* Source text:
· · ·
# Lower bounding decoding error in a noisy adversarial channel

## Problem description

Suppose we have a finite alphabet $$\mathcal{X}$$, where each letter $$X \in \mathcal{X}$$ indexes into some fixed set of distributions, $$\{P_{1},\ldots,P_{|\mathcal{X}|}\}$$. For example, you might like to think of each $$P_{X}$$ as Gaussian with different means.

A letter $$X \in \mathcal{X}$$ is picked uniformly at random and sent across a channel, in which an adversary picks $$k$$ random letters in $$\mathcal{X}$$ (excluding the true $$X$$) to form a set $$U = \{ X_1, \ldots, X_k\}$$, and sends on $$N$$ random samples, drawn i.i.d. from the mixture distribution $$\bar{P}_U = \frac{1}{K}(P_{X_1} + \ldots + P_{X_k})$$, denoted $$Y_1,\ldots,Y_N$$ (or $$Y^N$$ collectively). What is the minimum probability of error that the decoding receiver can achieve?

### Target solution

As $$n \rightarrow \infty$$, we would expect the probability of error to be lower-bounded by $$1 - \frac{1}{|\mathcal{X}| - K}$$, but I'm having a hard time proving that this is the case. Ideally, we would find a tight non-asymptotic bound.
· · ·
* Data:
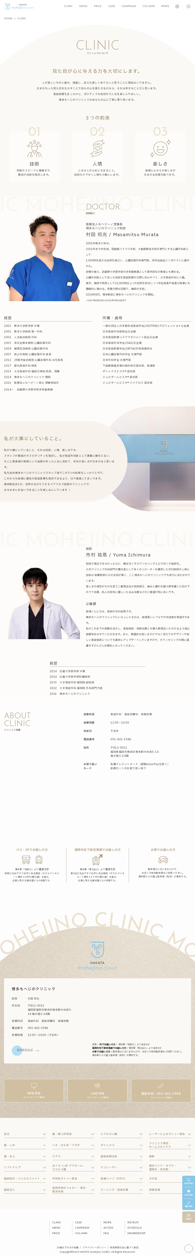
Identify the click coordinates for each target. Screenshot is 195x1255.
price (98, 6)
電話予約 (189, 1206)
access (108, 1228)
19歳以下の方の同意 (68, 1247)
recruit (133, 1222)
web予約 (188, 1183)
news (165, 6)
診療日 (189, 1219)
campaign (129, 6)
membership (136, 1233)
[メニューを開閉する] (188, 6)
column (148, 6)
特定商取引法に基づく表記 (124, 1247)
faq (106, 1233)
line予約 (188, 1195)
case (111, 6)
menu (83, 6)
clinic (68, 6)
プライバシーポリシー (94, 1247)
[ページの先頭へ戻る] (189, 1248)
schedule (134, 1228)
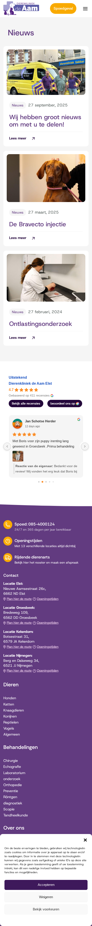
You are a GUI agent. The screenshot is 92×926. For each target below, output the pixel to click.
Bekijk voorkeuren (46, 909)
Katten (8, 704)
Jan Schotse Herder (40, 421)
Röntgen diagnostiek (12, 800)
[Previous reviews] (7, 446)
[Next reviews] (85, 446)
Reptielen (11, 722)
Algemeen (11, 734)
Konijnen (10, 716)
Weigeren (46, 897)
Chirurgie (10, 760)
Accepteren (46, 885)
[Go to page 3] (49, 481)
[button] (85, 839)
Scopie (9, 809)
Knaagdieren (13, 710)
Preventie (10, 791)
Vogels (8, 728)
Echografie (12, 766)
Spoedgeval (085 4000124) (63, 8)
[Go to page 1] (42, 482)
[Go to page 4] (53, 481)
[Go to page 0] (39, 482)
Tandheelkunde (15, 815)
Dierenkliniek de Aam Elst (30, 383)
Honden (9, 698)
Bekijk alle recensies (26, 403)
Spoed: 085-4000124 (35, 524)
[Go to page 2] (46, 482)
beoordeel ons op (62, 403)
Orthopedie (12, 785)
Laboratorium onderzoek (14, 776)
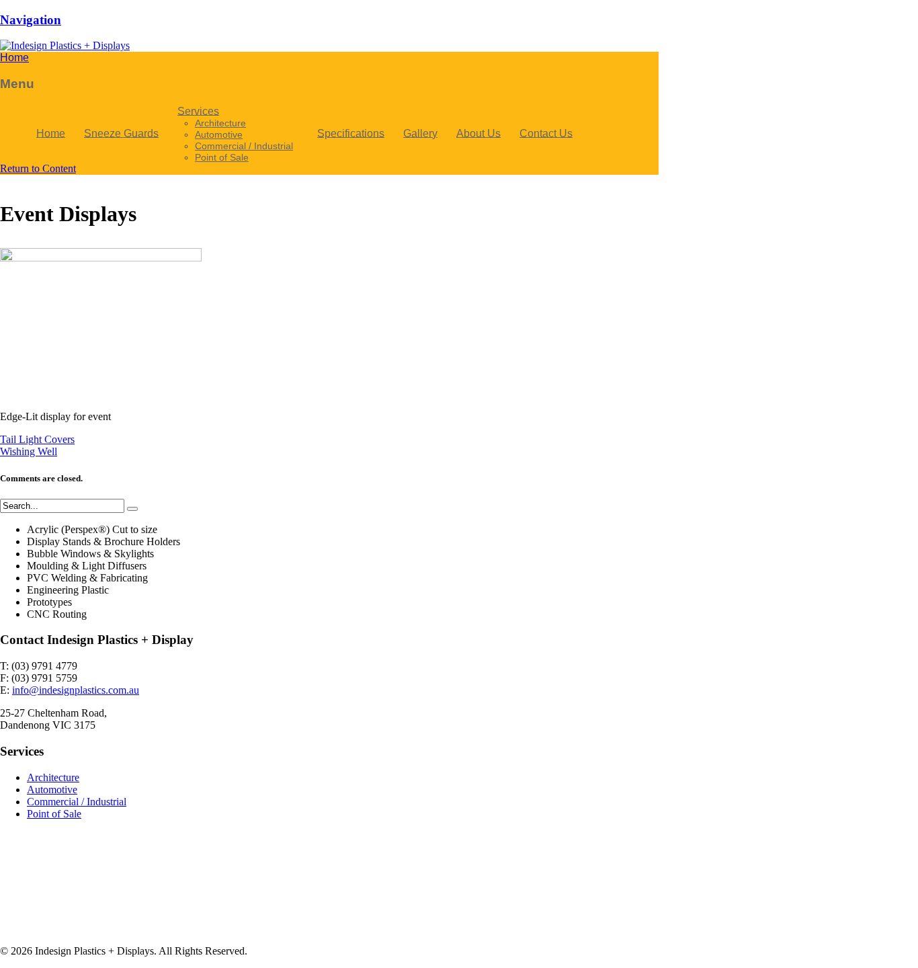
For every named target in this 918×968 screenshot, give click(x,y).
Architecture (53, 777)
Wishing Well (28, 451)
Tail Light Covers (37, 439)
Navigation (30, 20)
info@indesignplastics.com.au (75, 690)
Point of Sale (54, 813)
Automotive (52, 789)
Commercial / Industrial (76, 801)
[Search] (132, 509)
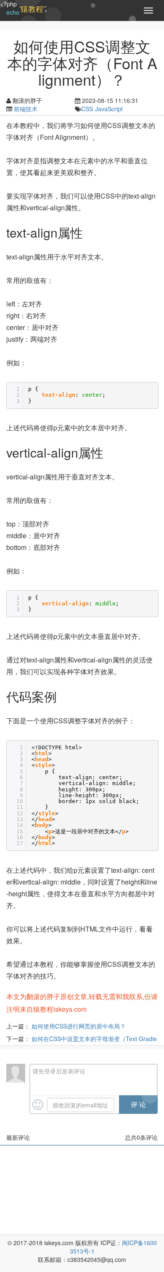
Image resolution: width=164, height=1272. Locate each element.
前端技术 (25, 109)
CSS (87, 109)
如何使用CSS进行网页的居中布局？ (79, 1026)
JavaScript (109, 109)
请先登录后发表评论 (58, 1071)
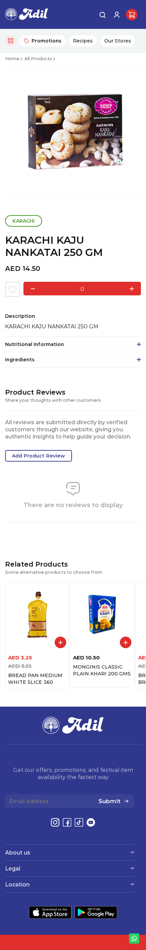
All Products (38, 58)
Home (12, 58)
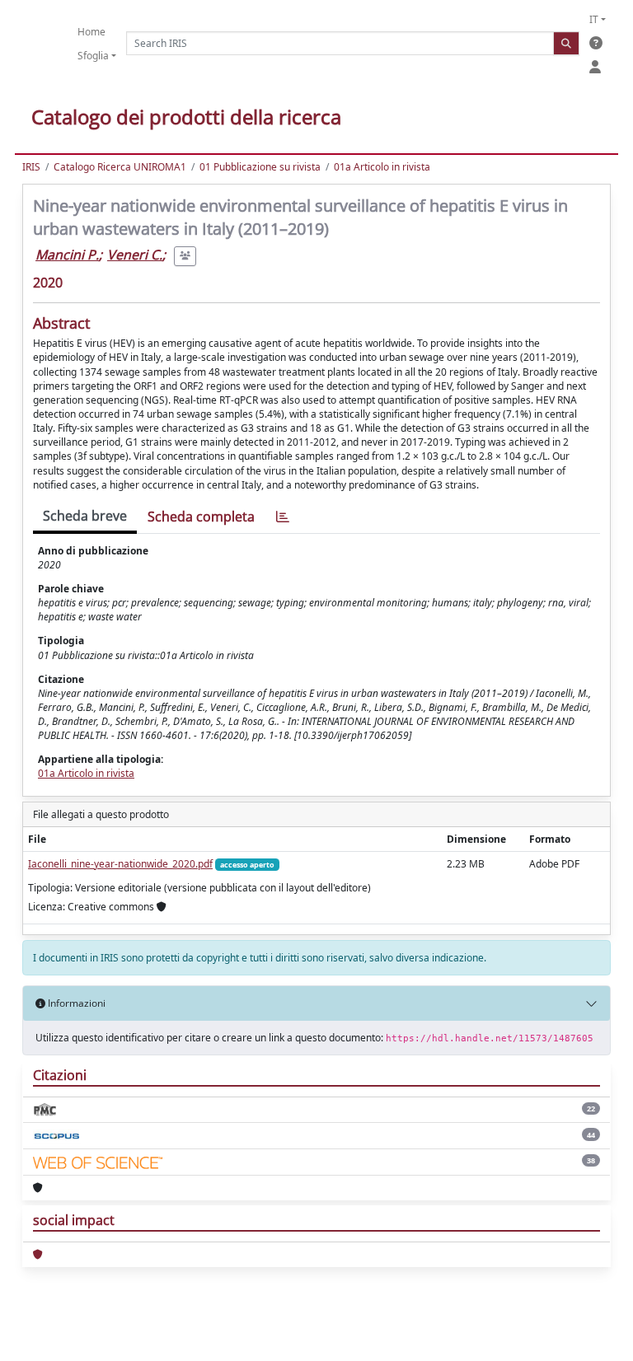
· · ·
* Exercises:
1. List every heading in the post on decoding error, in the order the headings appear.
2. Carry on the post on decoding error, starting after its final sentence.
The data is separate material from the post on decoding error.

* Answer list:
1. Lower bounding decoding error in a noisy adversarial channel; Problem description; Target solution

2.
### My attempt at a proof

It feels like this should be a simple application of Fano's inequality. Given an estimator $$\hat{X}$$ for $$X$$, we have,

$$P(\hat{X} \neq X) \geq 1 - \frac{I(X;Y^N) + 1}{\log |\mathcal{X}|},$$

where $$I(X;Y^N)$$ denotes the mutual information between $$X$$ and $$Y^N$$. I haven't been able to do better than using $$I(X;Y^N) \leq nI(X; Y)$$, and bounding the mutual information in terms of the maximum pair-wise KL divergence, $$\max_{X,X' \in \mathcal{X}}\mathrm{KL}(P_{X}\Vert P_{X'})$$. Unfortunately, this lower-bounds the error by zero as $$n$$ grows sufficiently large.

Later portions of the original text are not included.